PDN Photo of the Day

Birds of a Feather

Pigeon racing in Valencia and Murcia in Spain looks like a Photoshopped invention – flocks of grey birds are tinged in red and turquoise, yellow and green. But the animals are neither a digital phantasm nor an exotic breed – instead they are painted by hand by their owners in a variation of the sport unique to the region. The birds and men who race them are the subject of Ricardo Cases’s series “Paloma al aire,” now on view at Dillon Gallery in New York until December 18. The series was published as a book in 2011 and reissued last year by Dalpine. (Cases, a member of Blank Paper collective, also has a book out from MACK – El porqué de las naranjas, which looks at tourism and financial collapse in the Levante region of Spain.)

In Cases’s particular version of colombicultura, a group of (male) birds are scored by how closely and for how long they fly near a female.
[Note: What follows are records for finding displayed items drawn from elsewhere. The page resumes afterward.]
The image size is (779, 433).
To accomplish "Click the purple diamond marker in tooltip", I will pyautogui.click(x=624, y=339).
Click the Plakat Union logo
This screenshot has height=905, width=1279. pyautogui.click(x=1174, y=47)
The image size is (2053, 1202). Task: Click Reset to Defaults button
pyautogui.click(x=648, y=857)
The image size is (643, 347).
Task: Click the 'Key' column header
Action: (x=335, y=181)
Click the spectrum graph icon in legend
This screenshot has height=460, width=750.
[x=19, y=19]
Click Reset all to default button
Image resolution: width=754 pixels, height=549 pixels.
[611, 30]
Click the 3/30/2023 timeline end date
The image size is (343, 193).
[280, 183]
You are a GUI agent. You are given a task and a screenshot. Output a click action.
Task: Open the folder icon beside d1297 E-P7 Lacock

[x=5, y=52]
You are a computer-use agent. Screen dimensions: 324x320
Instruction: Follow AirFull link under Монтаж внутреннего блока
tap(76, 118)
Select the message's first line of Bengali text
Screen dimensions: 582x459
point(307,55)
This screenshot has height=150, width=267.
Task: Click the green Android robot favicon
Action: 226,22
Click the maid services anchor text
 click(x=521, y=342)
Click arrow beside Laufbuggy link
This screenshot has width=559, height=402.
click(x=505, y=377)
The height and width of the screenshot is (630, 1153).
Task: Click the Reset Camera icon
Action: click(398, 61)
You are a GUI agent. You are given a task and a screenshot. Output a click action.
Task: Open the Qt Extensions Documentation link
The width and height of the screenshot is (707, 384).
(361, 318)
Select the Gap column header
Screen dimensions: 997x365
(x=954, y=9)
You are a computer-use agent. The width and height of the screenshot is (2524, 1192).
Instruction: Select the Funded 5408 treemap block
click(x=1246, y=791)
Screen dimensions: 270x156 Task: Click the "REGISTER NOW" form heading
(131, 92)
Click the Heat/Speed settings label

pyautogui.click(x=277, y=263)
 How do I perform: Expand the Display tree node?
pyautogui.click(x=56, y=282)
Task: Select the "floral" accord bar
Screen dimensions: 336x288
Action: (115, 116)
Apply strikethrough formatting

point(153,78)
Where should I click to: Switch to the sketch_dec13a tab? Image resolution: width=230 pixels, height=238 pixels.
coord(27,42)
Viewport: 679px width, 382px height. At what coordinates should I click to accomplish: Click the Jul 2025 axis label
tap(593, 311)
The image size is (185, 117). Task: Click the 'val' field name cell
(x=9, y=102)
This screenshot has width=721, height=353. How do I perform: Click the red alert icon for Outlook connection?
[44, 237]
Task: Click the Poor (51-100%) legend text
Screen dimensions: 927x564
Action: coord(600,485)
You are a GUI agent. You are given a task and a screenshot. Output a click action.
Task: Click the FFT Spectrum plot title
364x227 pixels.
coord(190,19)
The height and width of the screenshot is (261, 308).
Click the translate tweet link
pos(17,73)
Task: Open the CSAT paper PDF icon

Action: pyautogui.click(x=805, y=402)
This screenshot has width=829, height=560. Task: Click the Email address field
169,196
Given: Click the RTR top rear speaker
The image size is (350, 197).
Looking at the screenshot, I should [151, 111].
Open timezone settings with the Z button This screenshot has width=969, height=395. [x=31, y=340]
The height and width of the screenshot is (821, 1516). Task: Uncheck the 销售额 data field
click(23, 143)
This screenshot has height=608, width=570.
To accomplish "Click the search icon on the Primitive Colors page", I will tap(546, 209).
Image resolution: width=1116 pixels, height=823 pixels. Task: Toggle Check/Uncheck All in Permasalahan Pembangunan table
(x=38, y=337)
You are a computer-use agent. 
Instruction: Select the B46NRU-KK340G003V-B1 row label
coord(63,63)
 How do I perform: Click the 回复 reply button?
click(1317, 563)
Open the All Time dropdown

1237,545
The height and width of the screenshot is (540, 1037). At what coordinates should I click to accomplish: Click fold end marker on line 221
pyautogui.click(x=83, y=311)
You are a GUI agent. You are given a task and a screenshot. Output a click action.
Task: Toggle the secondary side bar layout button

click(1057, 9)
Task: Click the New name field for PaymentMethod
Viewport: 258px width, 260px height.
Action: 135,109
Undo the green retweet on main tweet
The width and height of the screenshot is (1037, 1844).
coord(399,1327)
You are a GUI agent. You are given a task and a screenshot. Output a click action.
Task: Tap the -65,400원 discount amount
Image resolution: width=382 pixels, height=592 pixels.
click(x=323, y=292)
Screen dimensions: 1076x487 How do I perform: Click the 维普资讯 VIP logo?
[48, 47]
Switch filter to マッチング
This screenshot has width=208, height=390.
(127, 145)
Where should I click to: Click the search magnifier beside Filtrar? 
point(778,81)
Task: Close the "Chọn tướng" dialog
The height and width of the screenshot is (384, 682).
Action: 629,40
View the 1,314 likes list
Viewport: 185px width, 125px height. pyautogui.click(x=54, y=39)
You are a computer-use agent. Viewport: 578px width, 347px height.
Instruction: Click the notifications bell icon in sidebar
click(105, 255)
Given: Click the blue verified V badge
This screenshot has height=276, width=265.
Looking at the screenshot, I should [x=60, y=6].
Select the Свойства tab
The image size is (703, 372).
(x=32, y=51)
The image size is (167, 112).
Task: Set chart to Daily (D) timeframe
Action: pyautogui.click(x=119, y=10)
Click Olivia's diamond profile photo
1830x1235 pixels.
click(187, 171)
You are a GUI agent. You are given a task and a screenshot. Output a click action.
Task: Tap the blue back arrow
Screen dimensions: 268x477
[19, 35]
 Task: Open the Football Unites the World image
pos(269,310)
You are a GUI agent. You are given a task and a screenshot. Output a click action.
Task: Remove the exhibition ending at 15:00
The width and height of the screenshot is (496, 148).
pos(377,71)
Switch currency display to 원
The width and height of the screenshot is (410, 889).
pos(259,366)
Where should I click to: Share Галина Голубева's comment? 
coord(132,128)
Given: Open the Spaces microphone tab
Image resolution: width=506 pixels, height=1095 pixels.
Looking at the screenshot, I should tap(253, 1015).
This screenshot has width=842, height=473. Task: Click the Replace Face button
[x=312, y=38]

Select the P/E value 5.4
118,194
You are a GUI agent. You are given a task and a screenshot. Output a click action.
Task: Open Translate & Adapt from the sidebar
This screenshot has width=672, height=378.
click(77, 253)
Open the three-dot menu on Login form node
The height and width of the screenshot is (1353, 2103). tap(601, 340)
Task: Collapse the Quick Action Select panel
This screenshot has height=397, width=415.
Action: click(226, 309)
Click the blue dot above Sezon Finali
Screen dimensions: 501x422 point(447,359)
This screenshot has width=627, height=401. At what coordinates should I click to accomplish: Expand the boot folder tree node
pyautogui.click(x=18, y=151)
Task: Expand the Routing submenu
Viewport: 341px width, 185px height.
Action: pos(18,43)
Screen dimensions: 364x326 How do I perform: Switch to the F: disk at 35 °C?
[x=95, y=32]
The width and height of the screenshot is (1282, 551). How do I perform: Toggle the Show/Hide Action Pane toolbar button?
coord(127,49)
Brightly marked to be identifiable from the ground, the birds become stand-ins for their owners’ prowess. “Painted with combinations in primary colors, just like flags and football teams, the pigeon selected, bred and trained to mate, becomes a projection, a flying vector of the pigeon fancier, which will represent his sporting, economic and sexual success or failure before the community,” writes Luis López Navarro in a statement about the work. While the birds scatter and clump across the sky, Cases pays tender attention to the men who raise and care for them, finding birds buried in the shirt and jacket of one man; others crouch or push through brambles in aid of their birds. Writes Navarro: “On the domestic scale of a rural and rather marginal hobby, pigeon breeding and racing offers us images of hope and longing which, out of context, take on a greater, universal, meaning. Men looking up at the sky, with their gaze trained on the flight of their pigeons, their life projectile: their bet, their bullet, their lottery ticket. Men looking up at the sky in front of their cars, their half-built homes, men looking up at the sky with their children-vectors holding hands.” Wrote The Guardian about Cases’s birds, “Were it not documentary reportage, this could be staged conceptualism.”